01 Oct

On The Streets
(Commercial Street, Bangalore/India)

It is hard to describe just how different places can be. Some lands are like warring giants and some are as calm as ice, only the wind tells you stories. Sometimes I forget that I come from a land of Chaos. England can do that to you. The grey, rainy landscape of Order for months on end can make you forget that life on the streets of your homeland was filled with colour, adventure and unexpected happenings. India taught me how to watch and observe, and often times the best way to watch was when you were stuck in a traffic jam as long as it probably takes you to go to your nearest corner shop.
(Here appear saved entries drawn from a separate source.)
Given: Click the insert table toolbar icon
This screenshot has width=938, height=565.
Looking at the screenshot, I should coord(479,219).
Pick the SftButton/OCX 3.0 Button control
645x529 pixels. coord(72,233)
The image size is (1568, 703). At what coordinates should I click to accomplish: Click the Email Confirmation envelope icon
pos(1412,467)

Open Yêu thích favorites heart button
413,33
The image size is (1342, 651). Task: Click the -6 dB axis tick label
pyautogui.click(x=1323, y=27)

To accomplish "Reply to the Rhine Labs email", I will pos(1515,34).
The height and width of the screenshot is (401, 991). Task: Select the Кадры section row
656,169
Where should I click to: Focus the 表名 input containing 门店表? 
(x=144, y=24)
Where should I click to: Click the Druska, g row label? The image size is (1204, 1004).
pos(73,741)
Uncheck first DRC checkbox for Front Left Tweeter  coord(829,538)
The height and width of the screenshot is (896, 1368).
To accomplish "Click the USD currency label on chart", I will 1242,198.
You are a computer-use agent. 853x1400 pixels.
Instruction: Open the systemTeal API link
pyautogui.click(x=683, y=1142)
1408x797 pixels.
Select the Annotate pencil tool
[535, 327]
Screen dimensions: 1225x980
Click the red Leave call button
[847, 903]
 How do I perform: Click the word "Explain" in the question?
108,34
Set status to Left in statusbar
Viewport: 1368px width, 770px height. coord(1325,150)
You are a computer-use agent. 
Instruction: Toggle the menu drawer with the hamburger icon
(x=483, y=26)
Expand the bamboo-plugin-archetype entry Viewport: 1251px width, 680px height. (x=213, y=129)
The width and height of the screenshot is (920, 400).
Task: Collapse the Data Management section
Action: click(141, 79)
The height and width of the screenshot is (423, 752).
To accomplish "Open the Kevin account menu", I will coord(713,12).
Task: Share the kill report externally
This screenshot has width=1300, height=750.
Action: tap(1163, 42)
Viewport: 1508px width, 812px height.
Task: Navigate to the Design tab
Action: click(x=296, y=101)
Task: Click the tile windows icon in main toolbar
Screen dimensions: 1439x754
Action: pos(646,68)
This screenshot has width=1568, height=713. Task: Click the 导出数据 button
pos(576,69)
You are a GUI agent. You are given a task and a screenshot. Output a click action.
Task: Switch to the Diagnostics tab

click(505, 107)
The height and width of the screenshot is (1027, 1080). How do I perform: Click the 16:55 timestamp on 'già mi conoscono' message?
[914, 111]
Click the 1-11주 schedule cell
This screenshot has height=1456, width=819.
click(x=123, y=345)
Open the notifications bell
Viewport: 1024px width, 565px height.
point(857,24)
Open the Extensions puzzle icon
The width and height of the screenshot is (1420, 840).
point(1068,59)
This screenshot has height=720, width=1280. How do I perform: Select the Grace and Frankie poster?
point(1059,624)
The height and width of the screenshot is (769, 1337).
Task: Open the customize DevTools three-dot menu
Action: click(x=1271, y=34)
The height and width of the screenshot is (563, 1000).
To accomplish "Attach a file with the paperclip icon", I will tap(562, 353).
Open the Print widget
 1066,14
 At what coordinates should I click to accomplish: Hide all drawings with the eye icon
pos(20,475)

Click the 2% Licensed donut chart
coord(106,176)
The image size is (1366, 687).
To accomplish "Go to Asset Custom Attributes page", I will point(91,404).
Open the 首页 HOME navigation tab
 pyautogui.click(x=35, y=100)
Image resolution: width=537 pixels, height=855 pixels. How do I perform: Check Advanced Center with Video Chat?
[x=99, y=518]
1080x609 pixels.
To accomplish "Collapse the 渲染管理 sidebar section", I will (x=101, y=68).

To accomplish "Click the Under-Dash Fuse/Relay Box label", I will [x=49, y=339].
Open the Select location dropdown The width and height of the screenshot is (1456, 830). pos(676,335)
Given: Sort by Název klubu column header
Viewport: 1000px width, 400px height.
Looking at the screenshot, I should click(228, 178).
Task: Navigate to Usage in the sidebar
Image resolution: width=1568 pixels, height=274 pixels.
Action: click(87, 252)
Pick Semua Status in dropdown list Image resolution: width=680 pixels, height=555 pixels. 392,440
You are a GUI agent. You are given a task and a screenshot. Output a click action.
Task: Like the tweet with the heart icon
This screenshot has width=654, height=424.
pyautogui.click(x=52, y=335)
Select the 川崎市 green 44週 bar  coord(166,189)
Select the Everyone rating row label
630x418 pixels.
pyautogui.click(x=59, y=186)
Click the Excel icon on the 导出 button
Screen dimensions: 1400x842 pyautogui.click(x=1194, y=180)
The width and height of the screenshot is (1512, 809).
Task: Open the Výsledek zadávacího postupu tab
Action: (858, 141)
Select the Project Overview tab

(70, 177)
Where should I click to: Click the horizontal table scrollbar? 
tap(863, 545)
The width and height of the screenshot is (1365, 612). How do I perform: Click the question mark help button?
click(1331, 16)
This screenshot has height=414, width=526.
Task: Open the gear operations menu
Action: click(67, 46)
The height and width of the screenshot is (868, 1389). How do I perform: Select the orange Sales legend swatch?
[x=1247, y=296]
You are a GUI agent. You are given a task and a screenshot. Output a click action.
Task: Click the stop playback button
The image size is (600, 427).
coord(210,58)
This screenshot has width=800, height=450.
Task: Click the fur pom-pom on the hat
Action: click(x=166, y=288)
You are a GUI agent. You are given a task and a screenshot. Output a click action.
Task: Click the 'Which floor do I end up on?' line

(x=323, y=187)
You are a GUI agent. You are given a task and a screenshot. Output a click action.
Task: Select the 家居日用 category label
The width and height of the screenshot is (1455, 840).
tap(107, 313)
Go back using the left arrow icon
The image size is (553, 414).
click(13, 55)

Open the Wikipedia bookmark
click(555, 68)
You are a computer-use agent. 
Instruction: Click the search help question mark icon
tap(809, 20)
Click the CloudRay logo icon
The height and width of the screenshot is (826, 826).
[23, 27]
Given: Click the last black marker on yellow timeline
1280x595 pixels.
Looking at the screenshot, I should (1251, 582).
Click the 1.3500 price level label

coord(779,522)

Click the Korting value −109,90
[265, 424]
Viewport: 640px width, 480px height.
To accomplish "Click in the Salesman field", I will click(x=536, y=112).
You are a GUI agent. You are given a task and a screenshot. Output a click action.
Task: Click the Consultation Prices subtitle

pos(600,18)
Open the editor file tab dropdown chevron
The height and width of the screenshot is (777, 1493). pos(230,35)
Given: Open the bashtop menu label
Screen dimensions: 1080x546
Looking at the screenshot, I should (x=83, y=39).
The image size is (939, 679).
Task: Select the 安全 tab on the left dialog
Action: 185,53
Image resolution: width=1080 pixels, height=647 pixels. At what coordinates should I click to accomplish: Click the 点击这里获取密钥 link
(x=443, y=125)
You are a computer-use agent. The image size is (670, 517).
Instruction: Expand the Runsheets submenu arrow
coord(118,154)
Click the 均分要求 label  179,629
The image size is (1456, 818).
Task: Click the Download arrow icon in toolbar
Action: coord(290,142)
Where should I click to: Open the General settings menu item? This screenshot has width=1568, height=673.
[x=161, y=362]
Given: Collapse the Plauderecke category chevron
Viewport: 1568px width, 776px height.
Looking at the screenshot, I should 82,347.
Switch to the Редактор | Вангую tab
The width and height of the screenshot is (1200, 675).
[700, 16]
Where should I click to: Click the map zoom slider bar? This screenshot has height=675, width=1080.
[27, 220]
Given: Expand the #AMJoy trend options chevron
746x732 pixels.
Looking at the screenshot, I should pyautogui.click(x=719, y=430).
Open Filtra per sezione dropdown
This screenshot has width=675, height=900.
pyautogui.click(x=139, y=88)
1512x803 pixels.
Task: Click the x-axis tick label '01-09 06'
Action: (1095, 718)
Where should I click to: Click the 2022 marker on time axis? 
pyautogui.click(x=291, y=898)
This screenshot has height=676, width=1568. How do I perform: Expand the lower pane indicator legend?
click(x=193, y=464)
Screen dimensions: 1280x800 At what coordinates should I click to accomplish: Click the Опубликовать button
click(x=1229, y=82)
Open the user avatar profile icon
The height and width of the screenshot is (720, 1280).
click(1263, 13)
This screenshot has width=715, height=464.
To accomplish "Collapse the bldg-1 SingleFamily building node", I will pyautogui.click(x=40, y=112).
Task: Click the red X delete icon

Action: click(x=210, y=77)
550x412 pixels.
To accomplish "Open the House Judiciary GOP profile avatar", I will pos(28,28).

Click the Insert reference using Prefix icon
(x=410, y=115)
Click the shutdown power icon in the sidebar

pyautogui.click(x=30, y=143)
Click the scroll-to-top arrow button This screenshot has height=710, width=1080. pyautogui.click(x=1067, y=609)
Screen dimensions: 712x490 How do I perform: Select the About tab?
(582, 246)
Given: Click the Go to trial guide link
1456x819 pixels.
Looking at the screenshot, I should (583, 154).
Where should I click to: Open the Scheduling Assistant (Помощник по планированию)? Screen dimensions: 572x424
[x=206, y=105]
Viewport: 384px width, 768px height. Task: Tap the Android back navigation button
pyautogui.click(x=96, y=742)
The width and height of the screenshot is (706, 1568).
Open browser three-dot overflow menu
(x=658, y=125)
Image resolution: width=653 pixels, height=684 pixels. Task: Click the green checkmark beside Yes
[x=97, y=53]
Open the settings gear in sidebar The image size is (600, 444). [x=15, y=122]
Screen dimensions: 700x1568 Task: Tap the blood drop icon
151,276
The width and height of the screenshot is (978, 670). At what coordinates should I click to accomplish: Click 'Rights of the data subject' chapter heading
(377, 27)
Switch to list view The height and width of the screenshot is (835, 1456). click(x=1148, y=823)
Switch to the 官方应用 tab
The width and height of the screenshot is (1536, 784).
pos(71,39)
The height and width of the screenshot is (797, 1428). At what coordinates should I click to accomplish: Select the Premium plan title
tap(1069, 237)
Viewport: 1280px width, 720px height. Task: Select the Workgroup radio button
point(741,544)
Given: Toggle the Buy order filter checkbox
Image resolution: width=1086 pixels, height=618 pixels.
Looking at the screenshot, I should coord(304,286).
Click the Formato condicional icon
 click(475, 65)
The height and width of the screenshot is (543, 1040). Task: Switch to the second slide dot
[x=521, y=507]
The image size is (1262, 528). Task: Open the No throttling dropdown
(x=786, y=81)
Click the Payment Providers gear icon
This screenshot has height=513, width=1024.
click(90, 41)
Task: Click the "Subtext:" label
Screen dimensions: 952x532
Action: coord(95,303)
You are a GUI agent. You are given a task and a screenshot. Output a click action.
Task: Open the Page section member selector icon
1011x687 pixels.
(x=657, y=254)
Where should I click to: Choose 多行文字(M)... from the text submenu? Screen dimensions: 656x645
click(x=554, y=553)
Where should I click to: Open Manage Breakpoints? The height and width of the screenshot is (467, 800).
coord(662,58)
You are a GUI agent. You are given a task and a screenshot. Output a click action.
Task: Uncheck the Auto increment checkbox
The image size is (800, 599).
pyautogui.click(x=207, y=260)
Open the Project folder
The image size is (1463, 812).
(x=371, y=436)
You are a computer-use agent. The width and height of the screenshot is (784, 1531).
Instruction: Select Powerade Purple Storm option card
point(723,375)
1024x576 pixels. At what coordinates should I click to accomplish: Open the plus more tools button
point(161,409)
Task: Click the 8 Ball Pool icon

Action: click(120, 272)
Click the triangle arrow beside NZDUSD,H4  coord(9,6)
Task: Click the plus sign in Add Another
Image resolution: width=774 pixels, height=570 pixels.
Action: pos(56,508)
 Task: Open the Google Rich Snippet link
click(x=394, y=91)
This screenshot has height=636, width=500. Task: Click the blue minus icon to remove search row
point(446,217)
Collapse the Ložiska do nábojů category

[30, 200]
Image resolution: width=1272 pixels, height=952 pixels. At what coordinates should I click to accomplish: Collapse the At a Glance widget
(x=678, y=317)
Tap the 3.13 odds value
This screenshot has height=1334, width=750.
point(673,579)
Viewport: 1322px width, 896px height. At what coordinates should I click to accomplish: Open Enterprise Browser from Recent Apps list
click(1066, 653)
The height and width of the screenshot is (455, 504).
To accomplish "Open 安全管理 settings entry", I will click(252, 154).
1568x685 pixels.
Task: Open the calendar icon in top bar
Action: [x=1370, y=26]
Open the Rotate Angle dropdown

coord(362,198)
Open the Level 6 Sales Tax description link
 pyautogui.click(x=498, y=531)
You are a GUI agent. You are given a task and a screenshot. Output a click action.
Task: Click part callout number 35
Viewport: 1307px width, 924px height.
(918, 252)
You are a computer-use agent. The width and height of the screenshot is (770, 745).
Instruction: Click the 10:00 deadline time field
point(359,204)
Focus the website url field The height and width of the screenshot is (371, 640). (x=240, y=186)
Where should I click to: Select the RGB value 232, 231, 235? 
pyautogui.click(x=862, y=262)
Patiently (another quality taught from a young age by the land) I would usually be sitting in an auto-rickshaw, often in comfortable silence with the auto driver having already exchanged life stories early on in the journey home. We were like ants, waiting for colours to change from red to green, all small and insignificant but together there were millions of us trying to scurry forward. In the mean time, we would look out and see what new enterprise was taking place in the streets. We were never disappointed.

I remember sitting in an auto one day and looking out at a bright pink towel hanging on a washing line caught my eye. There were three boys playing hide and seek. The boy in the yellow shirt was going to be the seeker and he sat down on the steps to begin counting. His two friends started running in different directions to hide; the boy in the red shirt jumped up the ledge and the boy in the white started running towards the house when suddenly the shrill voice of who I assume was his mother started yelling at him.


Hide & Seek
(Swamy Vivekananda Rd, Bangalore/India)

It was clear his friend was getting close to the end of his counting and he was stuck in the middle of the yard trying to whisper an explanation, to no avail. The other boy in the red curiously peeped from his perch, interested in the commotion but then thought he was better off hiding before he was caught. It was at some moment in-between all of this that I
decided to capture that moment forever. Just like that, the traffic cleared and my auto sped forward and I never saw them again. Sometimes I would pass that street and I could see the whole scene unfold, as though it lives eternally inside me for as long as I remember the details of it. Sometimes I see a pink towel blowing on a washing line in Leeds or kids playing in a park and I remember the 3 boys.

The last past week I have thought about the 3 boys a lot. Them and a number of characters I remember from watching the streets from the inside of autos and cars. I have spent a lot of my time waiting this past week, a common thread I see for the next 8 weeks. The commute from Leeds to Derby and back offers much more transit time than expected which means as I wait, I usually watch. And as I’ve been watching- outside the coach station in Derby, a bench that has become my bench in Sheffield Station and the 56 Bus Stop outside Leeds Coach Station- a strange thing has started to happen.

These vivid memories and colourful happenings that I have watched years ago are slipping into the grey streets that I am watching now. Suddenly across the empty, dark road there is the image of a young lady in a red sari and a bamboo basket filled with orange marigolds on her head, crossing the road. As she crosses me, we are in Albert Square, Derby and I am walking to Artcore as I pass the image of a fruit cart with 4 bicycle wheels filled to the brim with fruits, mostly the biggest mangos you could imagine pilled high and a man selling them the way they do back home. 


Mango Dreams
(Kamanahalli Main Rd, Bangalore/India)   

Instead of Marigolds
(Indiranagar Metro Station, Bangalore/India)

Wouldn’t it be curious to create these stories of an Indian street, placing them in the context of an urban English landscape? It would seem that they would create a whole new hybrid space. But more than anything I think what interests me is to see how they would withstand it. Would they disappear into the grey or stand out in a strange, unprecedented colour. Watching Bierkampf (1977) last week which is written, directed and starring filmmaker Herbert Achternbusch chronicles Herbert’s drunk adventures after he steals a police uniform and begins to create hilarious, intrusive scenes at the Oktoberfest in Munich. He is so drunk that he genuinely believes he is a real detective inspector. But what made me draw similarities was the surreal absurdities of situations- planned or otherwise that fringes on the realm of reality and fiction.

In some way, this idea of re-constructing or rather re-creating these events is quite surreal in the sense that the impulse comes from the disassociation of two things that don’t fit into the same space. Yet being set in real-time to real people on the streets of Derby these occurrences will insist on a pretense of acting but yet no pretense of illusion. Perhaps these strange, foreign scenes will be so absurd that they will just have to go with it. Perhaps they will be undoubtedly offended in things they do not know or understand. If I can construct these situations with a fictional and spatial narrative in mind, a script of sorts, maybe it will affect the way in which people navigate through these constructed events and spaces.


Candy Cotton Traffic Lights 
(MG Rd, Bangalore/India)

So if you see a cotton candy man walking down Albert Street or a Chai Kada (tea stall) outside the coach station with 3 old men watching the traffic in the next two months, at least you know it’s Art.